== Given exercise ==
Starting at the first line of the material and continuing through the line containing "point(484,384)", write each line as a string in a JSON list, one string per line. Leave out any blank lines.

+===+

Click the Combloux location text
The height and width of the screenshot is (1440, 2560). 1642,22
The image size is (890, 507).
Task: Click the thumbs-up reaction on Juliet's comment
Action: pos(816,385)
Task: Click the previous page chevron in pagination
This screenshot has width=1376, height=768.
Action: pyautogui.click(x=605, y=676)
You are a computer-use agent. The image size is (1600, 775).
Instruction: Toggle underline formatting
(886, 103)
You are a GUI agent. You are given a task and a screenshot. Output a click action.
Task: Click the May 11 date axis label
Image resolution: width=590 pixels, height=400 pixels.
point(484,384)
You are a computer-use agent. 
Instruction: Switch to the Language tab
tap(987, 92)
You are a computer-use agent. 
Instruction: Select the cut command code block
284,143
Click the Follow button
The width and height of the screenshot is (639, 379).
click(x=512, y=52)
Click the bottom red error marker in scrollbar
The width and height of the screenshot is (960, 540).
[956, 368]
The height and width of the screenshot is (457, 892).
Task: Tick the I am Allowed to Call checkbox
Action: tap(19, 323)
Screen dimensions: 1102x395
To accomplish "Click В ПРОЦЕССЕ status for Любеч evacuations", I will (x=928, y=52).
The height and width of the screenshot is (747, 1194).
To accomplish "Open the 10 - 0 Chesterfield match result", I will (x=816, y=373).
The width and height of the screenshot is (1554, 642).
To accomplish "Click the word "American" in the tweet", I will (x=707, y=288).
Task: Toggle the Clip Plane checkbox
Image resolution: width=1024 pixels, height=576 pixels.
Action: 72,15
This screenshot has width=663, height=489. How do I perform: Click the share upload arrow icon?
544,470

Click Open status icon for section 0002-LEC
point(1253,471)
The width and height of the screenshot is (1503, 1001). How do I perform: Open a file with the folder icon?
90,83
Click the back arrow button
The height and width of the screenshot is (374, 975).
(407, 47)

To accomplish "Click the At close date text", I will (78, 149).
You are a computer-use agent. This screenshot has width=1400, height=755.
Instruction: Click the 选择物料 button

+===+

== Exercise output ==
[
  "Click the Combloux location text",
  "The height and width of the screenshot is (1440, 2560). 1642,22",
  "The image size is (890, 507).",
  "Task: Click the thumbs-up reaction on Juliet's comment",
  "Action: pos(816,385)",
  "Task: Click the previous page chevron in pagination",
  "This screenshot has width=1376, height=768.",
  "Action: pyautogui.click(x=605, y=676)",
  "You are a computer-use agent. The image size is (1600, 775).",
  "Instruction: Toggle underline formatting",
  "(886, 103)",
  "You are a GUI agent. You are given a task and a screenshot. Output a click action.",
  "Task: Click the May 11 date axis label",
  "Image resolution: width=590 pixels, height=400 pixels.",
  "point(484,384)"
]